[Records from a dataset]
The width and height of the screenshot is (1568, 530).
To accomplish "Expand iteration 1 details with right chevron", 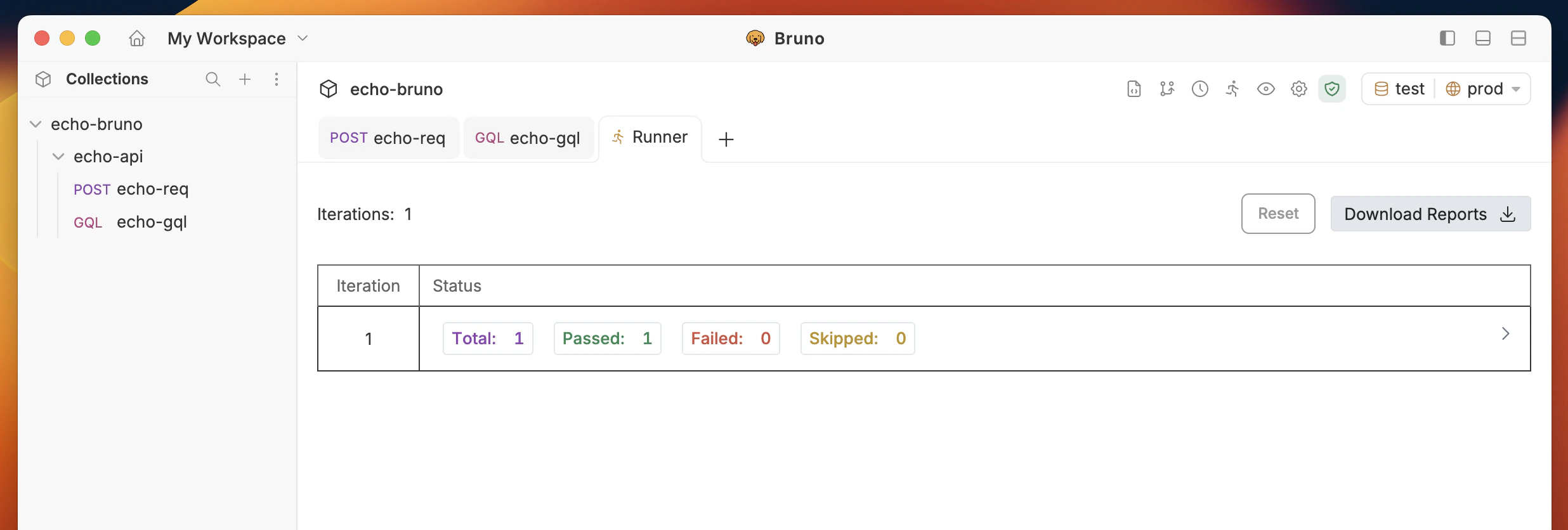I will [x=1505, y=333].
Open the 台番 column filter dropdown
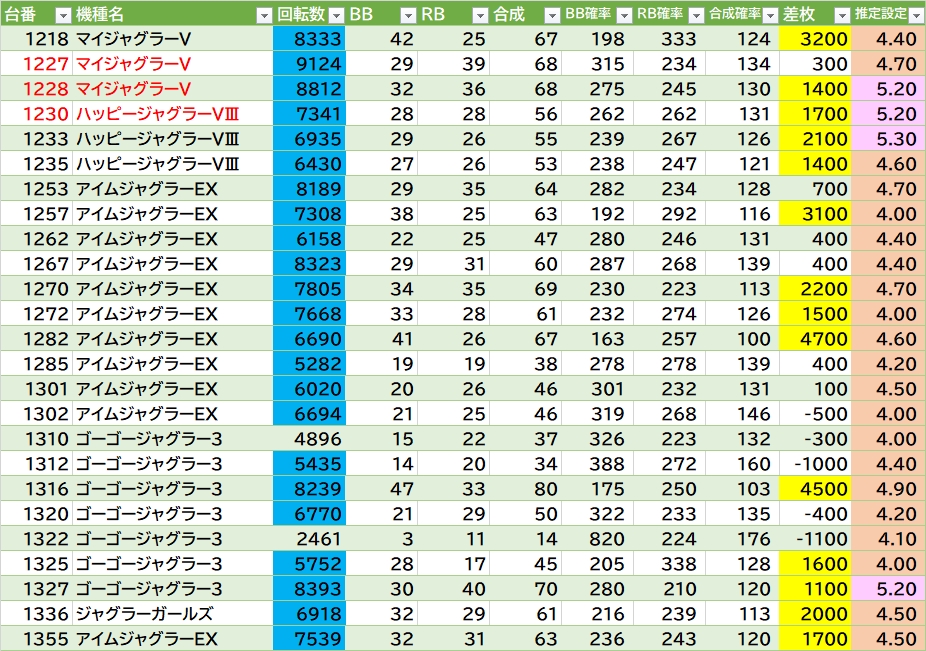The image size is (926, 651). coord(62,15)
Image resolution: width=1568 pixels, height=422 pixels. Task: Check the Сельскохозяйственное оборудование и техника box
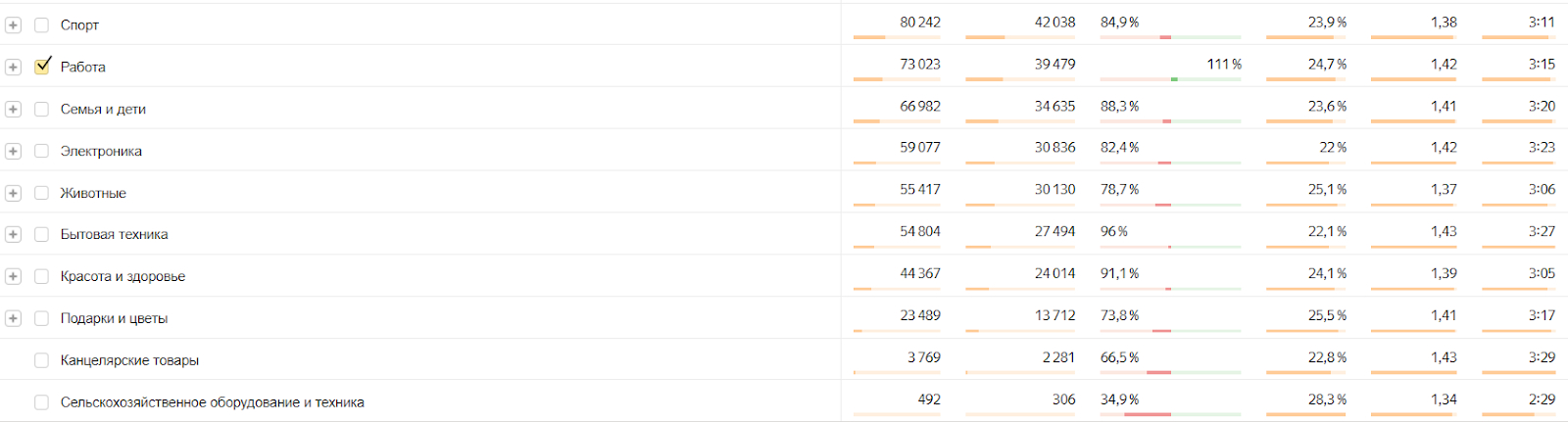(x=42, y=402)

▸ **Task**
Write out exactly the lines from the one that contains "Open the 台番 column filter dropdown" through the last line of the data above, both included. Leave every picture out.

▸ **Answer space**
Open the 台番 column filter dropdown
The image size is (926, 651). coord(62,15)
Image resolution: width=1568 pixels, height=422 pixels. Task: Check the Сельскохозяйственное оборудование и техника box
(x=42, y=402)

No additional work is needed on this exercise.